The central bank yesterday kept its policy rates unchanged, but hiked banks’ required reserve ratio by 25 basis points and tightened second-home mortgage terms, in a measured effort to cool the property market.
“The loan-to-value cap for second-home purchases will be restricted from 70 percent to 60 percent” in the six special municipalities — Taipei, New Taipei City, Taoyuan, Taichung, Tainan and Kaohsiung — plus Hsinchu city and county, effective today, central bank Governor Yang Chin-long (楊金龍) told a news briefing after a quarterly policy meeting.
The latest reserve requirement ratio move would take approximately NT$120 billion (US$3.71 billion) out of the market, starting next month, to help prevent an overconcentration of real-estate loans and ensure financial market stability, Yang said.
Photo: CNA
The bank’s rediscount rate remained at 2 percent, while the secured lending and unsecured lending rates stood at 2.375 percent and 4.25 percent respectively.
The renewed selective credit controls and reserve requirements followed house loans and home prices advancing rapidly after the government in August last year introduced interest subsidies and other favorable lending terms for first-home purchases.
The Ministry of Finance, which is responsible for the stimulus program with help from state-run banks, is to conduct a review and close loopholes of the program to prevent its abuse, the governor said.

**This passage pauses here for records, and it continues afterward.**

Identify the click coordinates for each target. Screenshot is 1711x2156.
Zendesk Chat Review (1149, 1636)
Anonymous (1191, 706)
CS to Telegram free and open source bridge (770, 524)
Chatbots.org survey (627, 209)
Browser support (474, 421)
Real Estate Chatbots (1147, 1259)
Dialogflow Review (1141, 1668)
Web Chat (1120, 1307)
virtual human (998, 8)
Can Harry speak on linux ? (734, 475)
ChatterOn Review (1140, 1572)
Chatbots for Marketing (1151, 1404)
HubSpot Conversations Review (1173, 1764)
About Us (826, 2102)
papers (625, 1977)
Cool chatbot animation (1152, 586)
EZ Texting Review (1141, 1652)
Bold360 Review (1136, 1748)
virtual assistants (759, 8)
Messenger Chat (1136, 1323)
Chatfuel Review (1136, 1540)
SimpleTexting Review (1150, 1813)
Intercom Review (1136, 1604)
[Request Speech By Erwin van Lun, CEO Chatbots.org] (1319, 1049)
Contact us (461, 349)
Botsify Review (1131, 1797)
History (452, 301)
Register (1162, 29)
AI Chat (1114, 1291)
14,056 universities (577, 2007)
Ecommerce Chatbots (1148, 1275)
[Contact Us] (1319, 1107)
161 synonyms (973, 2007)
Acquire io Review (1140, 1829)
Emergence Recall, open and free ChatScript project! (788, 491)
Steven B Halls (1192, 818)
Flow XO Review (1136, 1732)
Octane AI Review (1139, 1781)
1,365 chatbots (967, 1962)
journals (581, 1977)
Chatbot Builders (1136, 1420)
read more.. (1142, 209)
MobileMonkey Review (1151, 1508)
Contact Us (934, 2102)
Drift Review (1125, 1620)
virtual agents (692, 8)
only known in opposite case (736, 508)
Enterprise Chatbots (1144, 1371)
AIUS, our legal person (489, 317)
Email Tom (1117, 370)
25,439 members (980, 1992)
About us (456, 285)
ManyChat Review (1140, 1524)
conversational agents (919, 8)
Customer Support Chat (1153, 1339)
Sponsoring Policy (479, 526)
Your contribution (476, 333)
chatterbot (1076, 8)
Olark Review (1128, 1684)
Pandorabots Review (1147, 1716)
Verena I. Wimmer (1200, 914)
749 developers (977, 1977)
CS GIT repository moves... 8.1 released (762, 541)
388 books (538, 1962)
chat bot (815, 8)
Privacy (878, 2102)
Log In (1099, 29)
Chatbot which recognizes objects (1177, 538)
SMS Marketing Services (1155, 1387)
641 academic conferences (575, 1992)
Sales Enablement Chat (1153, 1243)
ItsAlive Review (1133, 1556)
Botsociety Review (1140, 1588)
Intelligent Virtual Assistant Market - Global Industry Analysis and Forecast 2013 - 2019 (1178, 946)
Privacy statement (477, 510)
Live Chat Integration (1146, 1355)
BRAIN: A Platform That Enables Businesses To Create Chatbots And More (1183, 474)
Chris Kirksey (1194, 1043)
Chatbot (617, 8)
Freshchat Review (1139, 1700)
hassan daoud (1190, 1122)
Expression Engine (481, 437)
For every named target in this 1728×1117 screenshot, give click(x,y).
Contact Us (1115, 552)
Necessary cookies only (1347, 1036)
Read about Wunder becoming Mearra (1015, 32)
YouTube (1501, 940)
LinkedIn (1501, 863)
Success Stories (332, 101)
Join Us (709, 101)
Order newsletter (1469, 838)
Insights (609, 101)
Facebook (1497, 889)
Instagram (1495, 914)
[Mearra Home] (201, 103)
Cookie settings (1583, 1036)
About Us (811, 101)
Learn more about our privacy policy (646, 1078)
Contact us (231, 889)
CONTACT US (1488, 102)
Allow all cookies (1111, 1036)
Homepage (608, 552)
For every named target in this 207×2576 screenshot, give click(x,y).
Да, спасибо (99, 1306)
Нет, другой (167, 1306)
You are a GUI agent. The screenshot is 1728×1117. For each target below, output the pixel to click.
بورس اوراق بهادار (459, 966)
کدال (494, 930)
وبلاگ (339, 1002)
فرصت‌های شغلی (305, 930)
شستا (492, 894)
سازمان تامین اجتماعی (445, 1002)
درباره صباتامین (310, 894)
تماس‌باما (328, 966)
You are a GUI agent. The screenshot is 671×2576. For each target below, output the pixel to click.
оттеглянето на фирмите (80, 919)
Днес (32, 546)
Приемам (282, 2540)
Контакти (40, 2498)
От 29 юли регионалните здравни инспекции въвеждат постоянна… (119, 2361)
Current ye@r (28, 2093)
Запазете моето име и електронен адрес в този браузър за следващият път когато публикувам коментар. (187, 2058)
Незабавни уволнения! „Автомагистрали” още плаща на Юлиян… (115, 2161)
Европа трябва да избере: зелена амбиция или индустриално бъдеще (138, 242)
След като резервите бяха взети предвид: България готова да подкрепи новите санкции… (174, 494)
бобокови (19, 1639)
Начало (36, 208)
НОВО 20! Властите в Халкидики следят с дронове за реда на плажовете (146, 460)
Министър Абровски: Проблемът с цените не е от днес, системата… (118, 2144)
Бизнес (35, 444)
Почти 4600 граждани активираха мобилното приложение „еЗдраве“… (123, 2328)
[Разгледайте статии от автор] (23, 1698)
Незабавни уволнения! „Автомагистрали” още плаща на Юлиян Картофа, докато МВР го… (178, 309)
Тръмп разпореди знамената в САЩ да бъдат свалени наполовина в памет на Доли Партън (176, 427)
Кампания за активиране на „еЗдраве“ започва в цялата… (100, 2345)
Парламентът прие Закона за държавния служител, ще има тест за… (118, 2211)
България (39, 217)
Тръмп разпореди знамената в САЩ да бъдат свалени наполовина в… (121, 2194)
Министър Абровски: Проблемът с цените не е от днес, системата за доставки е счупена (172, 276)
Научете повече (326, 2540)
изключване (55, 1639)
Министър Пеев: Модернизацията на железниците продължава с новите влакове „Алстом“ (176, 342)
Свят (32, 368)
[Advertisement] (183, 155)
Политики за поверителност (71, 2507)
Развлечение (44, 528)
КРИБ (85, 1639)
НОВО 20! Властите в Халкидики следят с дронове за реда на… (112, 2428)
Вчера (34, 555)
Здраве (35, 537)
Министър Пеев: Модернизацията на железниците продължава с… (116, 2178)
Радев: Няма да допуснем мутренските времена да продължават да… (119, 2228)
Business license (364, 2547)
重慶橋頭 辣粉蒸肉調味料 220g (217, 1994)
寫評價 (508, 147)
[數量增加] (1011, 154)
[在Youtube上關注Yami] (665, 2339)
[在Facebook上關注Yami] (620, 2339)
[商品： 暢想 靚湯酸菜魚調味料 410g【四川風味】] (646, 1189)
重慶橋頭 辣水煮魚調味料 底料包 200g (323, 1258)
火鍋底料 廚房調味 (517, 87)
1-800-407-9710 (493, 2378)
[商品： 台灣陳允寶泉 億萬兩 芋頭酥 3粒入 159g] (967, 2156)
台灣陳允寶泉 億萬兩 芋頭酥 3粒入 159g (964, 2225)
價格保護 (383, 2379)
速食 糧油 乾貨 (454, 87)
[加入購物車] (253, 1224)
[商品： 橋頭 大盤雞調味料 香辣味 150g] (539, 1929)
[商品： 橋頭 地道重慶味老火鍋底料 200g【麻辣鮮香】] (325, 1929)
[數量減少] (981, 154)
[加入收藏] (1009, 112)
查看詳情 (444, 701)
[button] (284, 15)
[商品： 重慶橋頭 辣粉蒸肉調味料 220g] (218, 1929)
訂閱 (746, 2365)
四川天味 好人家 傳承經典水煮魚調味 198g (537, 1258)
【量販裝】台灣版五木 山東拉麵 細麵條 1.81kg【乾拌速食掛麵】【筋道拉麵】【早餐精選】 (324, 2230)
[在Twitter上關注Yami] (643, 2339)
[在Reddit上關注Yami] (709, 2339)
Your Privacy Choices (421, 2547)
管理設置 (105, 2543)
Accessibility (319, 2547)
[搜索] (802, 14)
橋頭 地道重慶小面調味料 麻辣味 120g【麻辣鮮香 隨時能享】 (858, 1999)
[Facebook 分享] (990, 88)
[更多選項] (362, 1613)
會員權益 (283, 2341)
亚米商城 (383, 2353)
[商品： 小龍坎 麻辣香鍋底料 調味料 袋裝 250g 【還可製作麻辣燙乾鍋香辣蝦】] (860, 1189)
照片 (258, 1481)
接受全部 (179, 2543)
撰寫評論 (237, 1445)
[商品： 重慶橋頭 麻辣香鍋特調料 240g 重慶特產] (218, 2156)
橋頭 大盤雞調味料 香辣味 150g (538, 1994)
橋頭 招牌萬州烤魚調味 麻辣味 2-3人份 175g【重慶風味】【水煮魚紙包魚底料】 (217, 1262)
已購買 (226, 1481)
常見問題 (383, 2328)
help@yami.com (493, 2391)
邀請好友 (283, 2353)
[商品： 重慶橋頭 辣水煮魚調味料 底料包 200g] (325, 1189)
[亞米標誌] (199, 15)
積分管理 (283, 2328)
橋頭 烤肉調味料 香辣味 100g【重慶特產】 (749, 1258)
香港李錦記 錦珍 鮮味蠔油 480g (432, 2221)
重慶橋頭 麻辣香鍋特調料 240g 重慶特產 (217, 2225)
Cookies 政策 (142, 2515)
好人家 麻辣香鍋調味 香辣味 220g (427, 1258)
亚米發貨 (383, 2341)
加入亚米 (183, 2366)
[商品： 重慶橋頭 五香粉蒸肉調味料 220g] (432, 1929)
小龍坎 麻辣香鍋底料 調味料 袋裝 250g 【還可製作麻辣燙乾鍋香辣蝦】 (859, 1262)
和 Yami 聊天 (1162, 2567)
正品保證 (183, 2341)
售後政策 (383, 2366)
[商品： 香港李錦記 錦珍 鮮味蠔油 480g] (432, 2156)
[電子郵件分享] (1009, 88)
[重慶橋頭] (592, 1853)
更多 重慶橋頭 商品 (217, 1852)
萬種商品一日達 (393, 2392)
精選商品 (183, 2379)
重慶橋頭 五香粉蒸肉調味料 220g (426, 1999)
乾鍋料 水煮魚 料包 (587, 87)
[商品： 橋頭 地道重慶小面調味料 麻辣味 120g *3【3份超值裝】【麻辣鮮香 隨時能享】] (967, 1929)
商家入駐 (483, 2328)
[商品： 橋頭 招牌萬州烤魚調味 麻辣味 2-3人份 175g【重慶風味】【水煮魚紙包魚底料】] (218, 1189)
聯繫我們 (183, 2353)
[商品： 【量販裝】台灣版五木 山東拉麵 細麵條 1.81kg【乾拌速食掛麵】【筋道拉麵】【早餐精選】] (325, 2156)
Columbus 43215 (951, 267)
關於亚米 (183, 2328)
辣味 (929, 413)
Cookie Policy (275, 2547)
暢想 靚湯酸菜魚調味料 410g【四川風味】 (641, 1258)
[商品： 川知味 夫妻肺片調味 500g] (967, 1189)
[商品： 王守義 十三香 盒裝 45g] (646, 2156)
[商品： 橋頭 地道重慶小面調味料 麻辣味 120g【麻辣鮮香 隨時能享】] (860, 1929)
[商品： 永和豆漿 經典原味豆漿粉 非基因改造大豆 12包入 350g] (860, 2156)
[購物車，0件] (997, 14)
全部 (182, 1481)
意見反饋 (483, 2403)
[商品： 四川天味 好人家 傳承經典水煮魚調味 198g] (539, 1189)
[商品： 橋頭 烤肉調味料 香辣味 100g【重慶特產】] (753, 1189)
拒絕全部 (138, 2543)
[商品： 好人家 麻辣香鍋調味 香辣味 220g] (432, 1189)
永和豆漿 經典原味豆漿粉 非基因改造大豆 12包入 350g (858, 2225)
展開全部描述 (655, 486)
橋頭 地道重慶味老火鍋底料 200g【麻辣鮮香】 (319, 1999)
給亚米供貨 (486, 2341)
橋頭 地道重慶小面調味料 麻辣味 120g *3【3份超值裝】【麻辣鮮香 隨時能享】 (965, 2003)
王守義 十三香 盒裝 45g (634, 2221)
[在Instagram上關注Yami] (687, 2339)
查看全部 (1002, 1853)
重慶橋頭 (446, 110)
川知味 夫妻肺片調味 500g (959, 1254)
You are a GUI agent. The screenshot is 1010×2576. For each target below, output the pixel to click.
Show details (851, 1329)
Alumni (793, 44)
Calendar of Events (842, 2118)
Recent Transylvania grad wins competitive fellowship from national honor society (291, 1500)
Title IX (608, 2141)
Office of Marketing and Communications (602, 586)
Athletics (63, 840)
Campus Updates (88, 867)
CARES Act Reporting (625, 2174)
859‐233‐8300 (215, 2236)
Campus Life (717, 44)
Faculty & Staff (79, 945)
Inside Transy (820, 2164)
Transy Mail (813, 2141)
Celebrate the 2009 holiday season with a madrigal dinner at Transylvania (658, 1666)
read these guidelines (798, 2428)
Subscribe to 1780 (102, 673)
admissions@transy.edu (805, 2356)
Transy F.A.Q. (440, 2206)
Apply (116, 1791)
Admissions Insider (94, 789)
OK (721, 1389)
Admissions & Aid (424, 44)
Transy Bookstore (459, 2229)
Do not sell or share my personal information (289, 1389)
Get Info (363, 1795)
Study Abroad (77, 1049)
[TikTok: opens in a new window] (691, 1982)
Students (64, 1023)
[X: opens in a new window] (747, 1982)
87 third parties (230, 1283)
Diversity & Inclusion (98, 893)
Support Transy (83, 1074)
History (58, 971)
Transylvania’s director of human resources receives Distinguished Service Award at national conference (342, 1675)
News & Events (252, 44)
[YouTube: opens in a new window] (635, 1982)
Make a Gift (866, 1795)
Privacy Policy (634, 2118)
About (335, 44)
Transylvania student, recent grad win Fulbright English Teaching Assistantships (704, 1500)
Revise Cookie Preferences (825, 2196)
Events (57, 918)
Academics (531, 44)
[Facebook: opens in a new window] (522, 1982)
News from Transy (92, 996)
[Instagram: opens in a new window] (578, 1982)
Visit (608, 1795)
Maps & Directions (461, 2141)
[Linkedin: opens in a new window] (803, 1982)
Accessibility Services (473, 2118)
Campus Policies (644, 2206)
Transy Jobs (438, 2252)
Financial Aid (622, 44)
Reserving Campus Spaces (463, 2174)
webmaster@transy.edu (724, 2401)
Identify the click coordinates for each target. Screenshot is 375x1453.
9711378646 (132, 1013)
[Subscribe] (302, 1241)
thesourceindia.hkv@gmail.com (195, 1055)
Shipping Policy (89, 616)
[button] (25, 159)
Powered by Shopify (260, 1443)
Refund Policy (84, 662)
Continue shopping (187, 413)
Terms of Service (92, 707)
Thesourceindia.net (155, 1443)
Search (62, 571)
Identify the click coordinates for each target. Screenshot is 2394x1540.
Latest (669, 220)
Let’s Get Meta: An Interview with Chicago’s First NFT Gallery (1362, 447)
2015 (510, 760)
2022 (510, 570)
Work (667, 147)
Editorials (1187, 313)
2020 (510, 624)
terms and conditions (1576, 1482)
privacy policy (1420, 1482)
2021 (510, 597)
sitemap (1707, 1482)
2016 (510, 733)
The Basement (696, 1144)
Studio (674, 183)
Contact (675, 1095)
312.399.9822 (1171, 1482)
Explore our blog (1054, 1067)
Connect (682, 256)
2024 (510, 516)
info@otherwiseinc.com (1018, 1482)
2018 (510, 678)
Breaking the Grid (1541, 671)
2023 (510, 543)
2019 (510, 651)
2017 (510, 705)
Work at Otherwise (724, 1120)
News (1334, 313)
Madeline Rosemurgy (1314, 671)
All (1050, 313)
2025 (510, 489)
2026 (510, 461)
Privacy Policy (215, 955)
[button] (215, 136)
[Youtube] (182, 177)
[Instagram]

While the central bank pays close attention to house prices, it would not necessarily take action to curb house price hikes, if they stem from improving economic fundamentals, Yang said.
Taiwan has gained importance on the world stage for supplying electronics used in smartphones and artificial intelligence applications, a megatrend that is prompting local firms to build new plants and pushing up house prices near the plants, the governor said.
Yang said he is not particularly worried about house price increases that have the backing of economic fundamentals.
What matters for the central bank is whether house price hikes would threaten the nation’s financial market stability and whether there is an overconcentration of real-estate loans, he added.
Stress tests show local lenders could withstand shocks when interest rates climb to 3 percent and house prices plunge 40 percent, Yang said.
The central bank left interest rates intact, because inflationary pressure has been subdued and a negative output gap lingers, he said.
The central bank raised its forecast for GDP growth this year to 3.77 percent, up from the 3.22 percent it predicted in March.
The central bank is expecting a milder 2.12 percent increase in the consumer price index (CPI) for this year, down from 2.16 percent previously.
Core CPI would ease to 2 percent, lower than the headline CPI, in a rare phenomenon, the governor said.
A long-term cautious financial planning for prospective first-home buyers is necessary, Yang said.
The interest subsidies would last only three years and grace periods five years, he added.